Loading...
INDONESIA
Penulis: Bayu Probo 09:04 WIB | Selasa, 01 Juli 2014

Akil Mochtar Tidak Sesali Dihukum Seumur Hidup

Terdakwa mantan Ketua Hakim Mahkamah Konstitusi (MK) Akil Mochtar (kanan) berdiri di balik jendela sebelum menjalani sidang putusan vonis di Pengadilan Tindak Pidana Korupsi (Tipikor) Jalan Rasuna Said, Jakarta Selatan, Senin (30/6). Saat ditanya Akil menjawab siap apa pun keputusan Majelis Hakim terhadap tuntutannya. (Foto: Dedy Istanto).

JAKARTA, SATUHARAPAN.COM – Mantan Ketua Mahkamah Konstitusi Akil Mochtar tidak menyesal meski divonis seumur hidup karena menerima hadiah terkait pengurusan 10 sengketa pemilihan kepala daerah (pilkada) di MK dan tindak pidana pencucian uang.

Nggak, untuk apa nyesal?” kata Akil seusai sidang pembacaan putusan di pengadilan Tindak Pidana Korupsi Jakarta, Senin (30/6) malam.

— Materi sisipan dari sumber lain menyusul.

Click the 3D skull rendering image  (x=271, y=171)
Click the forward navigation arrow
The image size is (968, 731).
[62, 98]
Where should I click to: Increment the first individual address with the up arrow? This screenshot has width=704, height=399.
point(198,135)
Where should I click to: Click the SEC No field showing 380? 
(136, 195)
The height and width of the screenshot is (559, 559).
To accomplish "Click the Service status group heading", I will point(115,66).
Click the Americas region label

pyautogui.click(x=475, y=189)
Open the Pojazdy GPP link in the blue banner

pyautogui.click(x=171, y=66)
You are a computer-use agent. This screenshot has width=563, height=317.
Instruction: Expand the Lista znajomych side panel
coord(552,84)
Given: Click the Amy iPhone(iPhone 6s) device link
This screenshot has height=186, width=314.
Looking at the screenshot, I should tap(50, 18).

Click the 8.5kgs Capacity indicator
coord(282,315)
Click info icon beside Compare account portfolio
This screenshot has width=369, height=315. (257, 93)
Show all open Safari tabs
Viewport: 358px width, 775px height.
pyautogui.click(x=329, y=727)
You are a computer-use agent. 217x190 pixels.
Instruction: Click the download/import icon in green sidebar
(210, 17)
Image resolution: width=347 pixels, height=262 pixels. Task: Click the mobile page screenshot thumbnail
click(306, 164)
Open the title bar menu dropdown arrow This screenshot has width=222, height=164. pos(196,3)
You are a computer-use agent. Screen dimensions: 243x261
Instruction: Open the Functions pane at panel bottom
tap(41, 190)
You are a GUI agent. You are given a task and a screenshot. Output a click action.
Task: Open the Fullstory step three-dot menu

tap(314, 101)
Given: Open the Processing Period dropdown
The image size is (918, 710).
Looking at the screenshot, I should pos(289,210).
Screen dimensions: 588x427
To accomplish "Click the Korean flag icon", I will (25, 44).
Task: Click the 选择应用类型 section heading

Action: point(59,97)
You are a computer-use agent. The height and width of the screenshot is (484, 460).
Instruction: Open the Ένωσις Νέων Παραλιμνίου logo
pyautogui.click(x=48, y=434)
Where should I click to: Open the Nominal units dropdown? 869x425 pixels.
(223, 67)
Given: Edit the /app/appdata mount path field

Akil dalam perkara ini divonis seumur hidup sesuai dengan tuntutan jaksa penuntut umum Komisi Pemberantasan Korupsi.

“Menjatuhkan pidana penjara terhadap terdakwa M Akil Mochtar dengan pidana seumur hidup,” kata Ketua Majelis Hakim Suwidya.

Namun, putusan itu tidak mengabulkan denda sebesar Rp 10 miliar dan juga tidak mencabut hak politik Akil.

“Majelis hakim dalam putusannya tidak mempertimbangkan fakta-fakta yang terungkap di persidangan,” tambah Akil.

Ia mencontohkan bahwa bekas sopirnya Daryono di dalam sidang mengungkapkan ada uang Rp 2,5 miliar yang dipindahkan sendiri oleh Daryono.

“Sampai ke Tuhan pun saya akan banding. Sampai ke surga pun saya akan banding,” Akil menegaskan. Mantan politisi partai Golkar tersebut bersikeras bahwa ia tidak mengambil uang negara.

“(Potong jari) itu untuk koruptor yang nyuri uang negara. Aku bukan nyuri uang negara. Uang nenek moyangmu pun bukan,” jawab Akil saat ditanya mengenai pernyataannya tentang usulan untuk memotong jari bagi orang yang terbukti melakukan korupsi.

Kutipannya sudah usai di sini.